**WHAT YOU HAVE TO DO**. Transcribe the data below in full, exactly.

**Saved data entries**.

[Start of section]

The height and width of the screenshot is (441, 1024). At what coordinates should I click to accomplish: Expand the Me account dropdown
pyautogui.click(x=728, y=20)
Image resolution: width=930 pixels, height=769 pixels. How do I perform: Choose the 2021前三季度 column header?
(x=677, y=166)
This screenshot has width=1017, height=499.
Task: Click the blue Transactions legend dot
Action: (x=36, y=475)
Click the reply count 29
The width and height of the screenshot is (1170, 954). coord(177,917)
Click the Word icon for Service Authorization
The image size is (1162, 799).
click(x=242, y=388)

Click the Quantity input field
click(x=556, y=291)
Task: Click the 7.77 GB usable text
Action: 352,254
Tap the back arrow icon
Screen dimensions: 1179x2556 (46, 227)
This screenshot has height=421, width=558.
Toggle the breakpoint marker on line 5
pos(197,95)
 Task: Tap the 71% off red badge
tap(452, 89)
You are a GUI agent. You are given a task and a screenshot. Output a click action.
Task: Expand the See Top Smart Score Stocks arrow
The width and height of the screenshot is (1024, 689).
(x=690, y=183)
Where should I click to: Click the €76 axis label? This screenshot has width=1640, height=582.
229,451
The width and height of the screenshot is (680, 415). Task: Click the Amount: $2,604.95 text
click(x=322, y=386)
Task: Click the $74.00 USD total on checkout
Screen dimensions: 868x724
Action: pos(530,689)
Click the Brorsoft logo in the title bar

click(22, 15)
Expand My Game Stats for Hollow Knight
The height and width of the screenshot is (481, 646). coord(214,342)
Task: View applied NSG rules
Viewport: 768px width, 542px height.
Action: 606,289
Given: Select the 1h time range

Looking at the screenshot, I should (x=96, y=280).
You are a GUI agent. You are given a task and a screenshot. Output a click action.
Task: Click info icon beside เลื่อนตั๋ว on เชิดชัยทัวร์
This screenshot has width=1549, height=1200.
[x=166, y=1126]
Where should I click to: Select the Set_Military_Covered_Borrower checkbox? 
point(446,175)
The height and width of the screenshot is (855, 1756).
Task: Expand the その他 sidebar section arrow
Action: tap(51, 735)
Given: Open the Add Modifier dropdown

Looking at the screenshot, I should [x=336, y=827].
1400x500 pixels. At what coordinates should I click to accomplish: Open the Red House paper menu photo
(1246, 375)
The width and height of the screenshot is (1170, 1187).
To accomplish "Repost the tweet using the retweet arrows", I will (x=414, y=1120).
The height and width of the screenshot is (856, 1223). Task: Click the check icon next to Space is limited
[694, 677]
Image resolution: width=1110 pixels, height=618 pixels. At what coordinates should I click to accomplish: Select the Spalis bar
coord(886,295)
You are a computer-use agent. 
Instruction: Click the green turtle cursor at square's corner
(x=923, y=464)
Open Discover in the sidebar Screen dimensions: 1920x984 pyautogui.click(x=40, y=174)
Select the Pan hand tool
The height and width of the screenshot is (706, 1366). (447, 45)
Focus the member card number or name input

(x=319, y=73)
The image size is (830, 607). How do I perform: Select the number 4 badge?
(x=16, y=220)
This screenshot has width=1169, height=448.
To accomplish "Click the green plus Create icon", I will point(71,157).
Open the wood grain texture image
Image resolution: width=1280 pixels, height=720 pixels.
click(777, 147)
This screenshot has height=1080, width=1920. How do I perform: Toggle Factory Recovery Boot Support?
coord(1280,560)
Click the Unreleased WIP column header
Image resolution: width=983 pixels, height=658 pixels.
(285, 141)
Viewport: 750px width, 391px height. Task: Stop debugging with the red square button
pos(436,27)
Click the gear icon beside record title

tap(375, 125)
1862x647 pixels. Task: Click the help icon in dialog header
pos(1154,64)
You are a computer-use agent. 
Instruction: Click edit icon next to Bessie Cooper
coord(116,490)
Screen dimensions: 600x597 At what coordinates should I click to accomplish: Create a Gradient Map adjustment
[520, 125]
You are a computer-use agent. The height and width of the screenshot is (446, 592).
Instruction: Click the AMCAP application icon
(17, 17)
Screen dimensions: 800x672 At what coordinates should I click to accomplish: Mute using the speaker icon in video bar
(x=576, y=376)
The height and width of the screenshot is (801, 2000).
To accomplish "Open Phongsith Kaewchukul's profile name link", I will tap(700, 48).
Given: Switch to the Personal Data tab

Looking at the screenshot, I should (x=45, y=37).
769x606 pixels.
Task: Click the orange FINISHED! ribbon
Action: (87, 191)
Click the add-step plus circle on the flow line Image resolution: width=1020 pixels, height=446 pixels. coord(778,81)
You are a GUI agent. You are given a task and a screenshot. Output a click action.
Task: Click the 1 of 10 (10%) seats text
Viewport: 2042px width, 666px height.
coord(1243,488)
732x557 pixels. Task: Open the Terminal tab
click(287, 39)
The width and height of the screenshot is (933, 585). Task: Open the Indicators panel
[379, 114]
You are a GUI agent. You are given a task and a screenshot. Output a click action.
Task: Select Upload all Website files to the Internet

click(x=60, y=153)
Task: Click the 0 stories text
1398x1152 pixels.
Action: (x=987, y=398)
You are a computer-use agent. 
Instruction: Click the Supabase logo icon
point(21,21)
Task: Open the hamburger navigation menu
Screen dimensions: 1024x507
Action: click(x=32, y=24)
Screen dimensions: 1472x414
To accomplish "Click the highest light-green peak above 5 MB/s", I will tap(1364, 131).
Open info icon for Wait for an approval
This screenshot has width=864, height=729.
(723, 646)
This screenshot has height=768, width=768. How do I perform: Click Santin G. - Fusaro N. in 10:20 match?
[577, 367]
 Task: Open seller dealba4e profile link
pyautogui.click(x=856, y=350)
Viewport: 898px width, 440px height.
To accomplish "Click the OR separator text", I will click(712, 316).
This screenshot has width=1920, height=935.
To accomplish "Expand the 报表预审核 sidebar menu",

[End of section]

**WRITTEN ANSWER**.
The height and width of the screenshot is (441, 1024). At what coordinates should I click to accomplish: Expand the Me account dropdown
pyautogui.click(x=728, y=20)
Image resolution: width=930 pixels, height=769 pixels. How do I perform: Choose the 2021前三季度 column header?
(x=677, y=166)
This screenshot has width=1017, height=499.
Task: Click the blue Transactions legend dot
Action: (x=36, y=475)
Click the reply count 29
The width and height of the screenshot is (1170, 954). coord(177,917)
Click the Word icon for Service Authorization
The image size is (1162, 799).
click(x=242, y=388)

Click the Quantity input field
click(x=556, y=291)
Task: Click the 7.77 GB usable text
Action: 352,254
Tap the back arrow icon
Screen dimensions: 1179x2556 (46, 227)
This screenshot has height=421, width=558.
Toggle the breakpoint marker on line 5
pos(197,95)
 Task: Tap the 71% off red badge
tap(452, 89)
You are a GUI agent. You are given a task and a screenshot. Output a click action.
Task: Expand the See Top Smart Score Stocks arrow
The width and height of the screenshot is (1024, 689).
(x=690, y=183)
Where should I click to: Click the €76 axis label? This screenshot has width=1640, height=582.
229,451
The width and height of the screenshot is (680, 415). Task: Click the Amount: $2,604.95 text
click(x=322, y=386)
Task: Click the $74.00 USD total on checkout
Screen dimensions: 868x724
Action: pos(530,689)
Click the Brorsoft logo in the title bar

click(22, 15)
Expand My Game Stats for Hollow Knight
The height and width of the screenshot is (481, 646). coord(214,342)
Task: View applied NSG rules
Viewport: 768px width, 542px height.
Action: 606,289
Given: Select the 1h time range

Looking at the screenshot, I should (x=96, y=280).
You are a GUI agent. You are given a task and a screenshot. Output a click action.
Task: Click info icon beside เลื่อนตั๋ว on เชิดชัยทัวร์
This screenshot has width=1549, height=1200.
[x=166, y=1126]
Where should I click to: Select the Set_Military_Covered_Borrower checkbox? 
point(446,175)
The height and width of the screenshot is (855, 1756).
Task: Expand the その他 sidebar section arrow
Action: tap(51, 735)
Given: Open the Add Modifier dropdown

Looking at the screenshot, I should [x=336, y=827].
1400x500 pixels. At what coordinates should I click to accomplish: Open the Red House paper menu photo
(1246, 375)
The width and height of the screenshot is (1170, 1187).
To accomplish "Repost the tweet using the retweet arrows", I will (x=414, y=1120).
The height and width of the screenshot is (856, 1223). Task: Click the check icon next to Space is limited
[694, 677]
Image resolution: width=1110 pixels, height=618 pixels. At what coordinates should I click to accomplish: Select the Spalis bar
coord(886,295)
You are a computer-use agent. 
Instruction: Click the green turtle cursor at square's corner
(x=923, y=464)
Open Discover in the sidebar Screen dimensions: 1920x984 pyautogui.click(x=40, y=174)
Select the Pan hand tool
The height and width of the screenshot is (706, 1366). (447, 45)
Focus the member card number or name input

(x=319, y=73)
The image size is (830, 607). How do I perform: Select the number 4 badge?
(x=16, y=220)
This screenshot has width=1169, height=448.
To accomplish "Click the green plus Create icon", I will point(71,157).
Open the wood grain texture image
Image resolution: width=1280 pixels, height=720 pixels.
click(777, 147)
This screenshot has height=1080, width=1920. How do I perform: Toggle Factory Recovery Boot Support?
coord(1280,560)
Click the Unreleased WIP column header
Image resolution: width=983 pixels, height=658 pixels.
(285, 141)
Viewport: 750px width, 391px height. Task: Stop debugging with the red square button
pos(436,27)
Click the gear icon beside record title

tap(375, 125)
1862x647 pixels. Task: Click the help icon in dialog header
pos(1154,64)
You are a computer-use agent. 
Instruction: Click edit icon next to Bessie Cooper
coord(116,490)
Screen dimensions: 600x597 At what coordinates should I click to accomplish: Create a Gradient Map adjustment
[520, 125]
You are a computer-use agent. The height and width of the screenshot is (446, 592).
Instruction: Click the AMCAP application icon
(17, 17)
Screen dimensions: 800x672 At what coordinates should I click to accomplish: Mute using the speaker icon in video bar
(x=576, y=376)
The height and width of the screenshot is (801, 2000).
To accomplish "Open Phongsith Kaewchukul's profile name link", I will tap(700, 48).
Given: Switch to the Personal Data tab

Looking at the screenshot, I should (x=45, y=37).
769x606 pixels.
Task: Click the orange FINISHED! ribbon
Action: (87, 191)
Click the add-step plus circle on the flow line Image resolution: width=1020 pixels, height=446 pixels. coord(778,81)
You are a GUI agent. You are given a task and a screenshot. Output a click action.
Task: Click the 1 of 10 (10%) seats text
Viewport: 2042px width, 666px height.
coord(1243,488)
732x557 pixels. Task: Open the Terminal tab
click(287, 39)
The width and height of the screenshot is (933, 585). Task: Open the Indicators panel
[379, 114]
You are a GUI agent. You are given a task and a screenshot. Output a click action.
Task: Select Upload all Website files to the Internet

click(x=60, y=153)
Task: Click the 0 stories text
1398x1152 pixels.
Action: (x=987, y=398)
You are a computer-use agent. 
Instruction: Click the Supabase logo icon
point(21,21)
Task: Open the hamburger navigation menu
Screen dimensions: 1024x507
Action: click(x=32, y=24)
Screen dimensions: 1472x414
To accomplish "Click the highest light-green peak above 5 MB/s", I will tap(1364, 131).
Open info icon for Wait for an approval
This screenshot has width=864, height=729.
(723, 646)
This screenshot has height=768, width=768. How do I perform: Click Santin G. - Fusaro N. in 10:20 match?
[577, 367]
 Task: Open seller dealba4e profile link
pyautogui.click(x=856, y=350)
Viewport: 898px width, 440px height.
To accomplish "Click the OR separator text", I will click(712, 316).
This screenshot has width=1920, height=935.
To accomplish "Expand the 报表预审核 sidebar menu",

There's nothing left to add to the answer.